Le projet de loi qui sera présenté à la fin du mois de mars devant les parlementaires déclinera ces critères : être majeur, capable de discernement plein et entier, atteint d’une maladie incurable, dont le pronostic vital est engagé à court ou à moyen terme et accompagné de souffrances réfractaires. Après le recueil de la volonté du patient, dans un délai maximum de 15 jours après une réponse favorable d’au moins deux médecins, la prescription du produit létal sera valable trois mois.

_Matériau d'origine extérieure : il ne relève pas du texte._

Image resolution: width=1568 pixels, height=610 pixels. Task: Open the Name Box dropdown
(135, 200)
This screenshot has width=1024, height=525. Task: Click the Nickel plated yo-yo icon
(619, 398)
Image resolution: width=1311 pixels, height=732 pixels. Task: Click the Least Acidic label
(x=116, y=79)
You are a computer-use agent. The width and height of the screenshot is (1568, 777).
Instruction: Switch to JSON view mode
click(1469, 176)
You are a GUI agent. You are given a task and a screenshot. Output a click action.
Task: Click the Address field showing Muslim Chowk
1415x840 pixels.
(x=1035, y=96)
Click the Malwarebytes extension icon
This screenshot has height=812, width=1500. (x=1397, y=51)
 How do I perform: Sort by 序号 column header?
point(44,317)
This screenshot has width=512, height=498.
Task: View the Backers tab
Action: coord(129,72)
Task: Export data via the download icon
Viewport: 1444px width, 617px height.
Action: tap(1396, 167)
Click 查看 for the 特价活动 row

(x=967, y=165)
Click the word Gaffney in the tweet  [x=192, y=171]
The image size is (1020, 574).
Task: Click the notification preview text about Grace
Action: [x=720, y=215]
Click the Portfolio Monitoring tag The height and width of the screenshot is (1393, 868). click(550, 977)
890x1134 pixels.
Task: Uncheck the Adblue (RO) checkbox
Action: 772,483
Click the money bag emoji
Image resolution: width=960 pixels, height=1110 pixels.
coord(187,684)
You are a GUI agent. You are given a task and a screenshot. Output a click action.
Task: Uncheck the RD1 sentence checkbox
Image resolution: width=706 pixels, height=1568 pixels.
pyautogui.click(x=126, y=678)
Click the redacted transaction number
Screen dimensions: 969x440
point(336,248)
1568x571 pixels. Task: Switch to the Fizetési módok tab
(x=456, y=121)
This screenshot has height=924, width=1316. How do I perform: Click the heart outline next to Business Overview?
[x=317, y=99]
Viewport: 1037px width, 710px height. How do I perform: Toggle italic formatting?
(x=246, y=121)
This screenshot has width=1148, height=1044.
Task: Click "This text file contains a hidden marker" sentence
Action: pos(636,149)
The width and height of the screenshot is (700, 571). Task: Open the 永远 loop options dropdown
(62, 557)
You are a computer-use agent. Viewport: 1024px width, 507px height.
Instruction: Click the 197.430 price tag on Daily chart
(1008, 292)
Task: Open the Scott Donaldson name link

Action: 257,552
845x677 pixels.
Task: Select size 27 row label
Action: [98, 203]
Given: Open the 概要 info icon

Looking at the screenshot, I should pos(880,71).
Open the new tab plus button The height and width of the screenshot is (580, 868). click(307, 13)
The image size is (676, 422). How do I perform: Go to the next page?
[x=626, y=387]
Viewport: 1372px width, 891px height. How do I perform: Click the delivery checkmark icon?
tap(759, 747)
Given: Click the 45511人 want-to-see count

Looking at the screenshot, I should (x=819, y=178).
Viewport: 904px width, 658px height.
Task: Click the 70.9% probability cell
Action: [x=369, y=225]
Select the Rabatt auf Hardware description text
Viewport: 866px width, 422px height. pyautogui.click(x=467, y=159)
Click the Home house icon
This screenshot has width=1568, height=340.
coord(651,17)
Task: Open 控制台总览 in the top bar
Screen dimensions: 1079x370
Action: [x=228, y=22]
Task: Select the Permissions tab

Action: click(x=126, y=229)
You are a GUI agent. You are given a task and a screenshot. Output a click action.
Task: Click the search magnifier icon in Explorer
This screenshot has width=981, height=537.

Pour Emmanuel Macron, «cette loi est nécessaire, parce qu’il y a des cas qu’on ne peut pas accepter humainement dans notre pays aujourd’hui, qui font souffrir des familles, des patients, des équipes médicales. Mais créer un dispositif ne suffit pas : il faut qu’il se décline concrètement partout dans le pays. Il y a un immense travail à faire. Cette loi marque le début d’une nouvelle phase. J’espère vraiment qu’elle va permettre à notre société de grandir dans le sens de la dignité humaine, et de regarder la mort différemment là où nous l’avons trop souvent reléguée aux confins.»
Au-delà de cette aide active à mourir inédite, le projet de loi prévoit deux autres volets. Un pour le droit des patients et des aidants et un autre pour élargir la notion des soins palliatifs et combler les retards sur les territoires pas encore équipés. Selon l’Elysée, ce dernier point sera soutenu par un investissement de 1 milliard d’euros.